▶ **The problem**:
Print the lines that run from the line with "Toggle the gifs checkbox" to the line with "Click the browser back arrow", keeping both end lines, exactly as they appear in the entries below, and nothing else.

Start of Supplied records

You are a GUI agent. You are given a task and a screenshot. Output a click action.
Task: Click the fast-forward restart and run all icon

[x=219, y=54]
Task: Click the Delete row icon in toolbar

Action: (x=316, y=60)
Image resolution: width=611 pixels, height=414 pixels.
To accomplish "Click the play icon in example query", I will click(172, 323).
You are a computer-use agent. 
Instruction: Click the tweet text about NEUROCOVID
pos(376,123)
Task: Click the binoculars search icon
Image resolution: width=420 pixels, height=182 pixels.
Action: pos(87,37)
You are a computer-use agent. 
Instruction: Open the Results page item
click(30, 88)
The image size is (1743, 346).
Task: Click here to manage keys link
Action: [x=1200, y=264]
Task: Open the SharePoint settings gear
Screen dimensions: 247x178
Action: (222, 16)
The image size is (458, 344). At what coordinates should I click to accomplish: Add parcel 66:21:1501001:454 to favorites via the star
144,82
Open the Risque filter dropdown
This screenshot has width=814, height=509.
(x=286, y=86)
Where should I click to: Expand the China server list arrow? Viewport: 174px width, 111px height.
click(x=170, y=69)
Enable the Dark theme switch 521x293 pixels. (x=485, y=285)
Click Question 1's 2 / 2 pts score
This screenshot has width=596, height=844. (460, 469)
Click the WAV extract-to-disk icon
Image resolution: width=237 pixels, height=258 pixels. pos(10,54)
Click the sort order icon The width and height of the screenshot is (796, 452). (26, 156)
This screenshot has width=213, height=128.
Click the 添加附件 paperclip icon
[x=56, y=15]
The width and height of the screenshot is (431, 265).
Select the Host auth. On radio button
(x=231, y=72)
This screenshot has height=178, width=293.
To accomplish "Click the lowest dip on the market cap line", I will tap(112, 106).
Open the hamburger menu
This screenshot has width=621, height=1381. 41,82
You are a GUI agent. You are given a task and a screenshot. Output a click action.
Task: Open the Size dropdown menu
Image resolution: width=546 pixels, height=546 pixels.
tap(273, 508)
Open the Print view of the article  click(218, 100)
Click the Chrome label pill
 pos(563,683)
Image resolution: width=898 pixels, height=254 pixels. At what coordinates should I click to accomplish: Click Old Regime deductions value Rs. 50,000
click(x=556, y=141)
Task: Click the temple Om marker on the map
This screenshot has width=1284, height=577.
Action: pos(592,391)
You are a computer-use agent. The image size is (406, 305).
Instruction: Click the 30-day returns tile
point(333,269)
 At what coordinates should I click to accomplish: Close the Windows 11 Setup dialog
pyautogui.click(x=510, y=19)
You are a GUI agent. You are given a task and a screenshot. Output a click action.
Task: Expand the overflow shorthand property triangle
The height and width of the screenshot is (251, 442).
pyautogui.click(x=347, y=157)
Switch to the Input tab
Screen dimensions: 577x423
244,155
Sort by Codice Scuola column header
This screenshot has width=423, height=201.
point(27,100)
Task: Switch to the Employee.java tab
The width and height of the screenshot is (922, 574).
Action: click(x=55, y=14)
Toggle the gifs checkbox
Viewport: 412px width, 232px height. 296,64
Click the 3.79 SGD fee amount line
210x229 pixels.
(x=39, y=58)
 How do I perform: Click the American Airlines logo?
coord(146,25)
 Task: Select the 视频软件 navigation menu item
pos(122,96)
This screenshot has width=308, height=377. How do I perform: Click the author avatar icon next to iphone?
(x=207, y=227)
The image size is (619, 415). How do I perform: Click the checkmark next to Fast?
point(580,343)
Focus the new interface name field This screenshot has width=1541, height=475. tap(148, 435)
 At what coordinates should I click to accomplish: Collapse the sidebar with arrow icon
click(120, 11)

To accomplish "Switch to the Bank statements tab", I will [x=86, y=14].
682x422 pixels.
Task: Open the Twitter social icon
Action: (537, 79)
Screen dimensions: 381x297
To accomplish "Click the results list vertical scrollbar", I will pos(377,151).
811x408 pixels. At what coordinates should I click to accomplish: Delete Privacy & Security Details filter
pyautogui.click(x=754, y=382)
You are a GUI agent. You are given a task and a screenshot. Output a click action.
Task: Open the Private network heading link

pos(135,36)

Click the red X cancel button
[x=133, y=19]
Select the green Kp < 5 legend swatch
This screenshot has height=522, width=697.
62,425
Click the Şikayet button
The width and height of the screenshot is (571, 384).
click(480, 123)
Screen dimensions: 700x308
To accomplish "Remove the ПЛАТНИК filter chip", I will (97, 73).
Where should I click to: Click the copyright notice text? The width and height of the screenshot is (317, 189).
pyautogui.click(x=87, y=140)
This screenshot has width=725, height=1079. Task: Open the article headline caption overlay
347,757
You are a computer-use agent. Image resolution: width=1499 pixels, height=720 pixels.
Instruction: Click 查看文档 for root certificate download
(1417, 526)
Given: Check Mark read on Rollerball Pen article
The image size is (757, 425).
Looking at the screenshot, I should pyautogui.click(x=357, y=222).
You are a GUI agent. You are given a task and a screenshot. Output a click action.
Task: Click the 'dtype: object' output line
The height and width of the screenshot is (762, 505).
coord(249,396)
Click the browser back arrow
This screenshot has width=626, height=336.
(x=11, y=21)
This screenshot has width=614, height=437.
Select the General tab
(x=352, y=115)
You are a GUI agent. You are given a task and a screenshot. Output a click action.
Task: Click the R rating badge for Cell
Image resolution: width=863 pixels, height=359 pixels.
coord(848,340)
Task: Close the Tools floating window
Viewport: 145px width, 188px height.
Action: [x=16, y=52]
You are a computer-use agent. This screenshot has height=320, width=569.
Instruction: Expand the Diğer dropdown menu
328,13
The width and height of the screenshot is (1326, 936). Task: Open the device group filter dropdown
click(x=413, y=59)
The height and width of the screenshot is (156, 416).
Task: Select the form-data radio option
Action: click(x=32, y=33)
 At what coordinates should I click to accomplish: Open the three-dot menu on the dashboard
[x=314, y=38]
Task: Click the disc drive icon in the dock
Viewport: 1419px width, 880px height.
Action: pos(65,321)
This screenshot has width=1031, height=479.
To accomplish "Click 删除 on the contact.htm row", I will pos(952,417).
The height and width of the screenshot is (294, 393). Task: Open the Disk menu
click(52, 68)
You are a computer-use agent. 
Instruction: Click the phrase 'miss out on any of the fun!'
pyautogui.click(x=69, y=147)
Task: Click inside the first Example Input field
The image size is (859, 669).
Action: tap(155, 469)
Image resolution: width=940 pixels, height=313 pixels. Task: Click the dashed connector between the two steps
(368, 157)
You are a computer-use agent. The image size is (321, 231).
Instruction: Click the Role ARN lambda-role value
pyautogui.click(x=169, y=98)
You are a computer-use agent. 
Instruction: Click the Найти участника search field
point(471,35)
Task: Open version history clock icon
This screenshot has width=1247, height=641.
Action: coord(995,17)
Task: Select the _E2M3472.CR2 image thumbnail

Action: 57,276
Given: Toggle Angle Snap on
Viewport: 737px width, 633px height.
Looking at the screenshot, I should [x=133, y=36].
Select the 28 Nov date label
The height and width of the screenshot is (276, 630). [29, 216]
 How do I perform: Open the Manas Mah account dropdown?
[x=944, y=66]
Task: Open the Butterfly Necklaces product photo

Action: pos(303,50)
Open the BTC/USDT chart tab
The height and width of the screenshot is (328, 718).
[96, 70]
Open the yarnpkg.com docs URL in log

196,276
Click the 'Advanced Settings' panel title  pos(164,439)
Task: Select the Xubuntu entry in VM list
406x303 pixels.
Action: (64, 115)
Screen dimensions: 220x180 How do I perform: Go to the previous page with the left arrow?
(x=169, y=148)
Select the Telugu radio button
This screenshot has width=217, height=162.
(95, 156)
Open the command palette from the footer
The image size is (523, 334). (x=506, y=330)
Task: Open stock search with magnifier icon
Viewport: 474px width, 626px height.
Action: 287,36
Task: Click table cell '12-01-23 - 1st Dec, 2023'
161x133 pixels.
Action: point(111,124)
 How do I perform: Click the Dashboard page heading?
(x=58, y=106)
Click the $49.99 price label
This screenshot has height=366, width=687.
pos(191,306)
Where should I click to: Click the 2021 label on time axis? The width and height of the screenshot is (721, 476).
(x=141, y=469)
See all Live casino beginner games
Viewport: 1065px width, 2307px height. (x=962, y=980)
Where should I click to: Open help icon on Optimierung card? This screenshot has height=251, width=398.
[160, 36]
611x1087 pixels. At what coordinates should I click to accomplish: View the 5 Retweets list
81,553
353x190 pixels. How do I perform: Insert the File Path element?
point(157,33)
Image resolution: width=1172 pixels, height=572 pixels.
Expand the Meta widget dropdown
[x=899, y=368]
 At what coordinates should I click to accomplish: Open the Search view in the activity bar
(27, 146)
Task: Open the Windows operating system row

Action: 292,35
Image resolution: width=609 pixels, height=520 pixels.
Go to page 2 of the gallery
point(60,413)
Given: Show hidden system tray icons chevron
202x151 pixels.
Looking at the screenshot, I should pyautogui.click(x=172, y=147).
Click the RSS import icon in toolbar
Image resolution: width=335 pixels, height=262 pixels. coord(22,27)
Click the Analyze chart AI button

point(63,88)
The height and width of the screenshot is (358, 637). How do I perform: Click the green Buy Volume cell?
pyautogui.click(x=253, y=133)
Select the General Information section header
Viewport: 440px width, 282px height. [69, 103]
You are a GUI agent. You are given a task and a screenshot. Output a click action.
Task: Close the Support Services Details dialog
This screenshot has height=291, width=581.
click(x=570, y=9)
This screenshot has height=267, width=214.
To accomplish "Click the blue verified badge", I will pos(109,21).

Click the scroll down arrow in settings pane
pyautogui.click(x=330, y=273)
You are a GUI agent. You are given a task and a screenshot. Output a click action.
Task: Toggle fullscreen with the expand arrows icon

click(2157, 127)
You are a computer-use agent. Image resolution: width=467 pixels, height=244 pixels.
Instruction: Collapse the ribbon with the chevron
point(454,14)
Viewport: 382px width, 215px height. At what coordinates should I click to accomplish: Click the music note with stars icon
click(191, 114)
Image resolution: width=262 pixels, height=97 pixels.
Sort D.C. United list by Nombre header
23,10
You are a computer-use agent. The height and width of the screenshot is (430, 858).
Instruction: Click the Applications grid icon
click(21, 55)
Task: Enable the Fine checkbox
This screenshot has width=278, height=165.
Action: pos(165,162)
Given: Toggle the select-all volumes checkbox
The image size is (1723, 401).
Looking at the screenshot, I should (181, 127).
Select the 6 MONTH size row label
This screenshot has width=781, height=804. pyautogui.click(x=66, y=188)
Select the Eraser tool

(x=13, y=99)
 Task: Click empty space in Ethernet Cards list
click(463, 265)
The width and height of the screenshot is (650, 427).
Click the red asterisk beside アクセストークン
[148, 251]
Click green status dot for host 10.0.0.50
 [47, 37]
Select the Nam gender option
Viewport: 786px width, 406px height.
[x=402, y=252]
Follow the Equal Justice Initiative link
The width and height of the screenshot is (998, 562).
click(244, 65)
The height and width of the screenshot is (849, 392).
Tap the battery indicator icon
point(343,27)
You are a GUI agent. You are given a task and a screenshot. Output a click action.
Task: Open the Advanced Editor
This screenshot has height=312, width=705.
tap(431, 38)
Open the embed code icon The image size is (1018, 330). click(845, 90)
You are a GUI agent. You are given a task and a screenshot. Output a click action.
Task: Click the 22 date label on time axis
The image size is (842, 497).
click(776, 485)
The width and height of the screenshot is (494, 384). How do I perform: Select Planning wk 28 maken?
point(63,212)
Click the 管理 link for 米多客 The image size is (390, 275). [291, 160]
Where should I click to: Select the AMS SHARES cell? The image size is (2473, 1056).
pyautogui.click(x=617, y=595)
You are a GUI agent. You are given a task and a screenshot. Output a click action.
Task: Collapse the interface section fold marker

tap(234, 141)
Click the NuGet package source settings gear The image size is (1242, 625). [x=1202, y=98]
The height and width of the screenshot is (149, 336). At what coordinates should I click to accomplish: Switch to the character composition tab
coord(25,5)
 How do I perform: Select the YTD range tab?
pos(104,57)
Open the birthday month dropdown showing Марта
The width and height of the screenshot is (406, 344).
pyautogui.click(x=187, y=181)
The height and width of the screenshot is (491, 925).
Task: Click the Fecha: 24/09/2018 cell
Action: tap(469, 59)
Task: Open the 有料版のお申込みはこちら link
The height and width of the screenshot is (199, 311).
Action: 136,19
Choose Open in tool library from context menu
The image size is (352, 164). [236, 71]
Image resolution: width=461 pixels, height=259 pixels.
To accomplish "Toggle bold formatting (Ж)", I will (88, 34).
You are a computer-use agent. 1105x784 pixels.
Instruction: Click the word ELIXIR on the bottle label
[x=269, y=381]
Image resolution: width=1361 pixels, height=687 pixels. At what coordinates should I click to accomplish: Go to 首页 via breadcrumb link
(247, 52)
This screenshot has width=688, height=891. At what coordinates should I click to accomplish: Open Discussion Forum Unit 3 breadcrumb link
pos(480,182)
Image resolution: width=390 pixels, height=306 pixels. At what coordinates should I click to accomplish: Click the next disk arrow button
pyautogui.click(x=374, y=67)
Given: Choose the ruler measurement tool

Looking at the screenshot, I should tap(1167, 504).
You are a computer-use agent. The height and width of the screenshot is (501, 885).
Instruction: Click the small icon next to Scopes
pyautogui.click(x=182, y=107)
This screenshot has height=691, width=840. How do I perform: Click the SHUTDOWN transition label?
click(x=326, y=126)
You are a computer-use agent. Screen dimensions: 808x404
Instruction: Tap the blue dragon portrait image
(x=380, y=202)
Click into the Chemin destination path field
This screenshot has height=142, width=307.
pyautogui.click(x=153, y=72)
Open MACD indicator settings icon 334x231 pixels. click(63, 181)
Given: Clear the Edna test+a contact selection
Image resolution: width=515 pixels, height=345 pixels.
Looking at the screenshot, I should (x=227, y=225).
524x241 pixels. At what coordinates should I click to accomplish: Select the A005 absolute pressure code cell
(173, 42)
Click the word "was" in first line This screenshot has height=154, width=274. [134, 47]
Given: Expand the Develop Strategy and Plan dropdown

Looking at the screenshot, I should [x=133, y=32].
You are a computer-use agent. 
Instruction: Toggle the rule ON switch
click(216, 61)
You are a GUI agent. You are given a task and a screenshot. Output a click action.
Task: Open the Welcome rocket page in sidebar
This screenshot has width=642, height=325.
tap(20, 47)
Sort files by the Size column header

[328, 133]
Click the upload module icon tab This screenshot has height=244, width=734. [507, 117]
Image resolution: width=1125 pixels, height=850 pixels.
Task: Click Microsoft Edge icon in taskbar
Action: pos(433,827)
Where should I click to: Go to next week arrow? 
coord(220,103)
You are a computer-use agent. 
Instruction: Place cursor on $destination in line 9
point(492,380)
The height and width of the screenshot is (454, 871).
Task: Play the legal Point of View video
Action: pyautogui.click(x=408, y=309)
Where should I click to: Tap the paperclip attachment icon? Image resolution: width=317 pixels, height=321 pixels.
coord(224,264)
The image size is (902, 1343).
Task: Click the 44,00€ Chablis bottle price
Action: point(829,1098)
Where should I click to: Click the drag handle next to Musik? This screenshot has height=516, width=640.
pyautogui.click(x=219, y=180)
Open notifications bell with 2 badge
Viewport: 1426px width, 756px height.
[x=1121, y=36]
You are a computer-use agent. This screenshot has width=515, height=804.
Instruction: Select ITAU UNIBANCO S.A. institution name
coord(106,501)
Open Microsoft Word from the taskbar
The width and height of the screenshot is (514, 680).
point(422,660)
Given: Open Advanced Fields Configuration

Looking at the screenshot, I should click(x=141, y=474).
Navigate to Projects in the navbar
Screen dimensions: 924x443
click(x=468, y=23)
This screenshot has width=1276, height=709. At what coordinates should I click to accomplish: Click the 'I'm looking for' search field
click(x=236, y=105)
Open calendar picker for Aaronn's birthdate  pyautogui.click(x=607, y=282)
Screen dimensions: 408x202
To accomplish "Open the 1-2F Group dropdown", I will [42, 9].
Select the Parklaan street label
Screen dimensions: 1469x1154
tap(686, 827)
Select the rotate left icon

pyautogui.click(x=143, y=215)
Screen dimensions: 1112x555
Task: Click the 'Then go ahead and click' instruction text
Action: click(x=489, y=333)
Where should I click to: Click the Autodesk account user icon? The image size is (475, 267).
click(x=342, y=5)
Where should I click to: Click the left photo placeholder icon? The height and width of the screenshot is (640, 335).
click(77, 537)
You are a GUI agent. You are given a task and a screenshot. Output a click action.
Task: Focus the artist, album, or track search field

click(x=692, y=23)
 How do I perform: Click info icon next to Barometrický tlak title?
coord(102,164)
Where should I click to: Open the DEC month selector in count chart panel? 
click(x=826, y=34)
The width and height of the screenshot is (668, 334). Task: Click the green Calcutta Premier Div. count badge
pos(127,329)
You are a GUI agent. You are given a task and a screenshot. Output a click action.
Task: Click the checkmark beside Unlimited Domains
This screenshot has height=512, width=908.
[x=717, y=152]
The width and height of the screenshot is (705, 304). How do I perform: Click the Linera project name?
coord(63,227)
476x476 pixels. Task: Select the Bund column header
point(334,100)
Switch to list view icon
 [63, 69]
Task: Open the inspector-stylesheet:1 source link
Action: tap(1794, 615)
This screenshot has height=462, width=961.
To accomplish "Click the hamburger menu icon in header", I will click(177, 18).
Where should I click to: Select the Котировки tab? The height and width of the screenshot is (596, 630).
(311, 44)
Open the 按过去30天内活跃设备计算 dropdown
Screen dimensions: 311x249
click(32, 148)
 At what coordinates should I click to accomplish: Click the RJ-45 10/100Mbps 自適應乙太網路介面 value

End of Supplied records

▶ **Finished task**:
Toggle the gifs checkbox
Viewport: 412px width, 232px height. 296,64
Click the 3.79 SGD fee amount line
210x229 pixels.
(x=39, y=58)
 How do I perform: Click the American Airlines logo?
coord(146,25)
 Task: Select the 视频软件 navigation menu item
pos(122,96)
This screenshot has width=308, height=377. How do I perform: Click the author avatar icon next to iphone?
(x=207, y=227)
The image size is (619, 415). How do I perform: Click the checkmark next to Fast?
point(580,343)
Focus the new interface name field This screenshot has width=1541, height=475. tap(148, 435)
 At what coordinates should I click to accomplish: Collapse the sidebar with arrow icon
click(120, 11)

To accomplish "Switch to the Bank statements tab", I will [x=86, y=14].
682x422 pixels.
Task: Open the Twitter social icon
Action: (537, 79)
Screen dimensions: 381x297
To accomplish "Click the results list vertical scrollbar", I will pos(377,151).
811x408 pixels. At what coordinates should I click to accomplish: Delete Privacy & Security Details filter
pyautogui.click(x=754, y=382)
You are a GUI agent. You are given a task and a screenshot. Output a click action.
Task: Open the Private network heading link

pos(135,36)

Click the red X cancel button
[x=133, y=19]
Select the green Kp < 5 legend swatch
This screenshot has height=522, width=697.
62,425
Click the Şikayet button
The width and height of the screenshot is (571, 384).
click(480, 123)
Screen dimensions: 700x308
To accomplish "Remove the ПЛАТНИК filter chip", I will (97, 73).
Where should I click to: Click the copyright notice text? The width and height of the screenshot is (317, 189).
pyautogui.click(x=87, y=140)
This screenshot has width=725, height=1079. Task: Open the article headline caption overlay
347,757
You are a computer-use agent. Image resolution: width=1499 pixels, height=720 pixels.
Instruction: Click 查看文档 for root certificate download
(1417, 526)
Given: Check Mark read on Rollerball Pen article
The image size is (757, 425).
Looking at the screenshot, I should pyautogui.click(x=357, y=222).
You are a GUI agent. You are given a task and a screenshot. Output a click action.
Task: Click the 'dtype: object' output line
The height and width of the screenshot is (762, 505).
coord(249,396)
Click the browser back arrow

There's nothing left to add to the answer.